Find every line in the records that holds the string "Reviews". Copy each one.

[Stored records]
------------------------------------------------------------------------
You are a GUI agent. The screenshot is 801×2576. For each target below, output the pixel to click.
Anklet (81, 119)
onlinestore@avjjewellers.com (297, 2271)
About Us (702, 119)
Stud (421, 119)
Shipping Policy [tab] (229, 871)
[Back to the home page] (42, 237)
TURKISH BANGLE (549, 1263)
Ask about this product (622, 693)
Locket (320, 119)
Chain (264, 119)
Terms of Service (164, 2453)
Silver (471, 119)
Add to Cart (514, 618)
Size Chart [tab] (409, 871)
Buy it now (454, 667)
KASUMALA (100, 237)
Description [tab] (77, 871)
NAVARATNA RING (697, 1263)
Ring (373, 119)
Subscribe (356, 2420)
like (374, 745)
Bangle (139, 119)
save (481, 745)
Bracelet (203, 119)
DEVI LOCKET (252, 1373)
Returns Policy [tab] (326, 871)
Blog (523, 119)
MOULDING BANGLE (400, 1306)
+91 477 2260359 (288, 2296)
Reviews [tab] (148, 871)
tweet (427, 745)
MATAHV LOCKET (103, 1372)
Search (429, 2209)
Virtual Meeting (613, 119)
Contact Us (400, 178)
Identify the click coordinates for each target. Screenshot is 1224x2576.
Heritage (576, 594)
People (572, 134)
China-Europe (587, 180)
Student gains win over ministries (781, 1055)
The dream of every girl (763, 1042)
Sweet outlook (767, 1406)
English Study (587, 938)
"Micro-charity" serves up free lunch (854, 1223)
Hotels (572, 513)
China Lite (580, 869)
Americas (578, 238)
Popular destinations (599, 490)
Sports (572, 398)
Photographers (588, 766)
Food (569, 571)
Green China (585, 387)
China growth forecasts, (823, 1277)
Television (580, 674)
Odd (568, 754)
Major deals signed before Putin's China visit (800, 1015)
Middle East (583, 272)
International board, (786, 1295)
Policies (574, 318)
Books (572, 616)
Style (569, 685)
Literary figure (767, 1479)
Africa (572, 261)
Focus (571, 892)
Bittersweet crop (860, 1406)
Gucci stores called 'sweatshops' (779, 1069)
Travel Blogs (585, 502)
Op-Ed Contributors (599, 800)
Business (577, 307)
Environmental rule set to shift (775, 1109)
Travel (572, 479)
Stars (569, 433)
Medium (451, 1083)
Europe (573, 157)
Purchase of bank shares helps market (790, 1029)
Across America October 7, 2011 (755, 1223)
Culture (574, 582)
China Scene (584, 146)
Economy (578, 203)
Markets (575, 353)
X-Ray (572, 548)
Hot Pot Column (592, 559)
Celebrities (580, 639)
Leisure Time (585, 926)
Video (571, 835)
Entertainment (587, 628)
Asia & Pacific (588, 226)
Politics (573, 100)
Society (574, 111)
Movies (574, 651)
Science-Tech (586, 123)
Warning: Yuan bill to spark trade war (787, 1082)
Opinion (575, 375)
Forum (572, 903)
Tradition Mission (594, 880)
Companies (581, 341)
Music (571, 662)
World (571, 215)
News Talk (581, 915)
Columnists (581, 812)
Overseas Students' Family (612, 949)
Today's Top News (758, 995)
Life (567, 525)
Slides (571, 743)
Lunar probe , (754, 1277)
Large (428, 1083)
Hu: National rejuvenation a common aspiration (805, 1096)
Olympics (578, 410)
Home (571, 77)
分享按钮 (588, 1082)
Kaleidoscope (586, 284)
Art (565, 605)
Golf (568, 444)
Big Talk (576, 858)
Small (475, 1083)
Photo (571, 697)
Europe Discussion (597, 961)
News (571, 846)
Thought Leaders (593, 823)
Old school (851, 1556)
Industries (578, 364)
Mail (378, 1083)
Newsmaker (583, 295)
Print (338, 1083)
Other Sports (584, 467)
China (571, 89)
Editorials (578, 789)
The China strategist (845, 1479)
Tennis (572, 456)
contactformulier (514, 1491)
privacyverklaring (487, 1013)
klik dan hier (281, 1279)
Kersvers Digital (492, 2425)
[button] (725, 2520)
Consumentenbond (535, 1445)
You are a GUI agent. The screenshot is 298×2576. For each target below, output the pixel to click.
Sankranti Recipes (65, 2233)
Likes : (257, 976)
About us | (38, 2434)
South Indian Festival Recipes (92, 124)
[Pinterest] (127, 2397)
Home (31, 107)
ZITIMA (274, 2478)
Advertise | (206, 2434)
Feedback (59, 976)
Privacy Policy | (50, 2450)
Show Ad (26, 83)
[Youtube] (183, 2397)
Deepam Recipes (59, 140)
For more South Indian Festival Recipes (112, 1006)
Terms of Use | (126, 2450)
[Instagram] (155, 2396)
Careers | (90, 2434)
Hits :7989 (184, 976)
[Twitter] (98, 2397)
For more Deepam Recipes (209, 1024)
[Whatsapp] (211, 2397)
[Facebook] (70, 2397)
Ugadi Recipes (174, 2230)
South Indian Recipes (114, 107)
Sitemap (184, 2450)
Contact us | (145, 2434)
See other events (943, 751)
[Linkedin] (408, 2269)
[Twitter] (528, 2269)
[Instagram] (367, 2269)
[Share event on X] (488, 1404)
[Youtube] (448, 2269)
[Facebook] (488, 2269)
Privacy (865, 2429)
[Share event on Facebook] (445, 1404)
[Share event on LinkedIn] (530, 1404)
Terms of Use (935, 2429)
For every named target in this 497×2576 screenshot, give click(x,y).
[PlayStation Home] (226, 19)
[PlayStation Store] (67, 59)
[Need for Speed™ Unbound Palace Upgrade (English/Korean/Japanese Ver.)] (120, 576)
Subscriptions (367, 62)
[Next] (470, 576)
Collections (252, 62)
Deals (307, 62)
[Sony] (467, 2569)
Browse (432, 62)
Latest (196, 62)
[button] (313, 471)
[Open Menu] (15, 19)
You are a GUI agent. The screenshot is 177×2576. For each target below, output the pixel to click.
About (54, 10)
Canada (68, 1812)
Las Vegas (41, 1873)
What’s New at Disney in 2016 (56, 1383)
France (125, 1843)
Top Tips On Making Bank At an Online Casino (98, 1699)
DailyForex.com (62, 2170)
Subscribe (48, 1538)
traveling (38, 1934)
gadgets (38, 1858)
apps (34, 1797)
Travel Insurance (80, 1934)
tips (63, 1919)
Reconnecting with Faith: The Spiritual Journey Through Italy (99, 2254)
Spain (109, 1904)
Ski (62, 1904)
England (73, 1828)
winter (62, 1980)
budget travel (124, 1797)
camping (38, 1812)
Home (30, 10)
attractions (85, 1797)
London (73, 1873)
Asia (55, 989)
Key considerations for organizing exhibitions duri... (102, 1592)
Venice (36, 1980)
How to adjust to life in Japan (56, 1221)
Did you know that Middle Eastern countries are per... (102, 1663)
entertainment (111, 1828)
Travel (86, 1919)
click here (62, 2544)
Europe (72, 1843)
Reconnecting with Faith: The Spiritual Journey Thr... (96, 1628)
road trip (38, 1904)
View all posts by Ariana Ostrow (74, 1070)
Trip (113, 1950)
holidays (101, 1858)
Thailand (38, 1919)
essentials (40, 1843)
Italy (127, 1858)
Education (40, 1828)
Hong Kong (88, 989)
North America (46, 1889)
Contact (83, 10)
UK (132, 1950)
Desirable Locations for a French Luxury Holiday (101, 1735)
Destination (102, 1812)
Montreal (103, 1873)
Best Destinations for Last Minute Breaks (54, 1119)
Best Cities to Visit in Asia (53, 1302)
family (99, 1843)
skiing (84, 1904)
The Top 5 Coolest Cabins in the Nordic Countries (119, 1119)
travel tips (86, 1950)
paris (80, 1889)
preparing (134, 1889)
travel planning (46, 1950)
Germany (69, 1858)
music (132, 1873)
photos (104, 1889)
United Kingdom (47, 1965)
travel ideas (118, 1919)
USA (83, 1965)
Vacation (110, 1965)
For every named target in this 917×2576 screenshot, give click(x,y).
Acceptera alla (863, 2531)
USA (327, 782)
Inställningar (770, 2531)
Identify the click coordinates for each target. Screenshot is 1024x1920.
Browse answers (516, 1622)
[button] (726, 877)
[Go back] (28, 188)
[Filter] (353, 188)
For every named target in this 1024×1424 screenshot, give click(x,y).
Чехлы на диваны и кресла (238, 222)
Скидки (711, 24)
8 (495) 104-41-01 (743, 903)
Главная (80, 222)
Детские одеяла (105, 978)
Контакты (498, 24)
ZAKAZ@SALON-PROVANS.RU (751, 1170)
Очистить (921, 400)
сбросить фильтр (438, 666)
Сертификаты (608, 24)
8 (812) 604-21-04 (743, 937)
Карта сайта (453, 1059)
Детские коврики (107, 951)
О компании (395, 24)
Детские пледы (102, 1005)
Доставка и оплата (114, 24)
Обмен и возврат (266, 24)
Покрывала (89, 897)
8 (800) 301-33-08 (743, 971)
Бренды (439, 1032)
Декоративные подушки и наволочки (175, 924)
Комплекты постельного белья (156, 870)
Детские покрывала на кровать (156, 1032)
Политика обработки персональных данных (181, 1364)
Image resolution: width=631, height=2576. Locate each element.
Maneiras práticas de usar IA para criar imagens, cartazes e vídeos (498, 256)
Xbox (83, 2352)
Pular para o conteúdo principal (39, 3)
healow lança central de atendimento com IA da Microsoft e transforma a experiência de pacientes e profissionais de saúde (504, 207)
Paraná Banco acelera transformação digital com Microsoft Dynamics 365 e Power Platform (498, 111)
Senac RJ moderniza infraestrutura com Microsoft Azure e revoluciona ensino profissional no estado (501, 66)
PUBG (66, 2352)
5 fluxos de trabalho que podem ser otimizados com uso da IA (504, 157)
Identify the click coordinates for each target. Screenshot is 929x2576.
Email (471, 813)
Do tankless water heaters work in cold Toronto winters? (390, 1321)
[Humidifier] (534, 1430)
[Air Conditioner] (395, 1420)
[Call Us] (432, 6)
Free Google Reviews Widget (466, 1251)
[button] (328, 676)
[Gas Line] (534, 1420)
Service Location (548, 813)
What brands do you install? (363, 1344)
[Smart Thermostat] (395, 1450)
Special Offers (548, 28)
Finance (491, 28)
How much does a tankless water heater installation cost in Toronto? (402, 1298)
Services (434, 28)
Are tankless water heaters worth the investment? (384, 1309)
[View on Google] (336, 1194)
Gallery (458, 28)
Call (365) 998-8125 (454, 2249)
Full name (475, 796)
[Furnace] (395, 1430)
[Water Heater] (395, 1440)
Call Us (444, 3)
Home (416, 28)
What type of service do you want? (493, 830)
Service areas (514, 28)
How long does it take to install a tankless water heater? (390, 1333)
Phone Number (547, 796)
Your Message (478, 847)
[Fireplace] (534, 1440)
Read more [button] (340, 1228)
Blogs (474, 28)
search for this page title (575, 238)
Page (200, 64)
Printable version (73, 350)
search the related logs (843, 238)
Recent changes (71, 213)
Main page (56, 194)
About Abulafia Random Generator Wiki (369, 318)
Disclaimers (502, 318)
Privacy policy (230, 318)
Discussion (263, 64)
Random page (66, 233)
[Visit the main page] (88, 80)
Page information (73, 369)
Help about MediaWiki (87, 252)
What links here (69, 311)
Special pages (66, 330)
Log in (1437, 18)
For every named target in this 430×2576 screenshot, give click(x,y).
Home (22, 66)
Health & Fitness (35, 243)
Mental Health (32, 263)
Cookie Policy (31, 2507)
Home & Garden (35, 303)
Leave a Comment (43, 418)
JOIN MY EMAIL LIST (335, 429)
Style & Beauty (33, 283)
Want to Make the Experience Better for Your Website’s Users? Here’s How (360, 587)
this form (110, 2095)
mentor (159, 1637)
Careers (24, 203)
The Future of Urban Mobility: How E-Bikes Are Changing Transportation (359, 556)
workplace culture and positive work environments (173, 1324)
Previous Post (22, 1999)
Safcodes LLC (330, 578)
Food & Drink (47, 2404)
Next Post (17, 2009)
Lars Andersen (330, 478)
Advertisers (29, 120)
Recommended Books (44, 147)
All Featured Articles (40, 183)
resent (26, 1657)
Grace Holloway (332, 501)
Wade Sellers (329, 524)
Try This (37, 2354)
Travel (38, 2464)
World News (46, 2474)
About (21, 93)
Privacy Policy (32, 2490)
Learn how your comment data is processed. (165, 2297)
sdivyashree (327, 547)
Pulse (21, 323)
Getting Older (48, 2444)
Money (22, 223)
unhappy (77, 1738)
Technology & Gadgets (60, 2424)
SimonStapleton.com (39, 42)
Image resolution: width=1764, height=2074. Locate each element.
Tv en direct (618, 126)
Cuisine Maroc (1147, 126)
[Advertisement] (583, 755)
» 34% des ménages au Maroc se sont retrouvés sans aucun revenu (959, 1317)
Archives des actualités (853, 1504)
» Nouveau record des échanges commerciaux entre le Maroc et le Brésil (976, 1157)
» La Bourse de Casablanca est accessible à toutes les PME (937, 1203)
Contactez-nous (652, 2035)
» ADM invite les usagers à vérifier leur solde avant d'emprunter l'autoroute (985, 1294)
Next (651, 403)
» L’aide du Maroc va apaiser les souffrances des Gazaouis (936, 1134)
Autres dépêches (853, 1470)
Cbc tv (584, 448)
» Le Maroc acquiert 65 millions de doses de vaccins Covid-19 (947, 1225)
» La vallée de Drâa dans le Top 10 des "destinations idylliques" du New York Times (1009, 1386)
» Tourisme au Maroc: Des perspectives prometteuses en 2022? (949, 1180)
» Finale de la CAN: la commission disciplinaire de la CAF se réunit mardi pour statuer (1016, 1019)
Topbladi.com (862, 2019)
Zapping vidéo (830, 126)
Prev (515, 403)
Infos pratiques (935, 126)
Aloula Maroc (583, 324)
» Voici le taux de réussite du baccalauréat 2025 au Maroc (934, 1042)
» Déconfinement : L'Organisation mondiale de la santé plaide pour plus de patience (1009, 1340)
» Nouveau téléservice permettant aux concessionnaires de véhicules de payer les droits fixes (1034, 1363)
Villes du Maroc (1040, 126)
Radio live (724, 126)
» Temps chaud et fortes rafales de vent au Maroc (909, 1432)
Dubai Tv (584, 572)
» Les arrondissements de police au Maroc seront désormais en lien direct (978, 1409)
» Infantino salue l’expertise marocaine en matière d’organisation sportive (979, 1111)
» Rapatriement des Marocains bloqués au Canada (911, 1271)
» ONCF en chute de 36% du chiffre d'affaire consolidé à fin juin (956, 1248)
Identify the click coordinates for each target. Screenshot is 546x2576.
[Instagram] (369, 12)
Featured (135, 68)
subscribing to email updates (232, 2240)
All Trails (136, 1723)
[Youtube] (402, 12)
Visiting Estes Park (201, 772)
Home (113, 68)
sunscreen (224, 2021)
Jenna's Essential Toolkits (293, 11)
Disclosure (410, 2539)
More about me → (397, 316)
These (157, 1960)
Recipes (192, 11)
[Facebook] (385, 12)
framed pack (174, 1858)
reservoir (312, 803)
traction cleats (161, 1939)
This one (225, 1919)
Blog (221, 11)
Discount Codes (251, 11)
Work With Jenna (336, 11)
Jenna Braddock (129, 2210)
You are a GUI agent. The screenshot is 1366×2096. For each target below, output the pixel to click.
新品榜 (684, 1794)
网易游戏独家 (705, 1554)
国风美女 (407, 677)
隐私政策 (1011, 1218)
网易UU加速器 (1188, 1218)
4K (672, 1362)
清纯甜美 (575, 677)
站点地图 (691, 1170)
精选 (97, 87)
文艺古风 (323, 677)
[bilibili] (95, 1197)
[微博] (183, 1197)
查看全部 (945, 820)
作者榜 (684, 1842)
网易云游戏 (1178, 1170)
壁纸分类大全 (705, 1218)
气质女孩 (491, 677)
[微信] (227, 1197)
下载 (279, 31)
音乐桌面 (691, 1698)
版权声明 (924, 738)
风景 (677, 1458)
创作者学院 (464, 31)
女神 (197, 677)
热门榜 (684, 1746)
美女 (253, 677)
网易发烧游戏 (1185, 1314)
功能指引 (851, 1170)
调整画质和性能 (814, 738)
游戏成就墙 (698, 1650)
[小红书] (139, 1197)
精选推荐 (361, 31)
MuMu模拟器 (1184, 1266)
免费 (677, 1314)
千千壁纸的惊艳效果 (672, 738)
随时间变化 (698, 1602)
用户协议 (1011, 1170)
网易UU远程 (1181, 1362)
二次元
------------------------------------------------------------------------
• Response area
Reviews [tab] (148, 871)
Free Google Reviews Widget (466, 1251)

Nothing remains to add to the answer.